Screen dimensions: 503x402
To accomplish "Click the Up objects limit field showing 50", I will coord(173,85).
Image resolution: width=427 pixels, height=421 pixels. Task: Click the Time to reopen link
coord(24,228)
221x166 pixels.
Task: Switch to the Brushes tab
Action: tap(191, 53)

→ **PROBLEM TO SOLVE**: The complete listing must be printed again exactly as given.

→ **REPLY**:
Screen dimensions: 503x402
To accomplish "Click the Up objects limit field showing 50", I will coord(173,85).
Image resolution: width=427 pixels, height=421 pixels. Task: Click the Time to reopen link
coord(24,228)
221x166 pixels.
Task: Switch to the Brushes tab
Action: tap(191, 53)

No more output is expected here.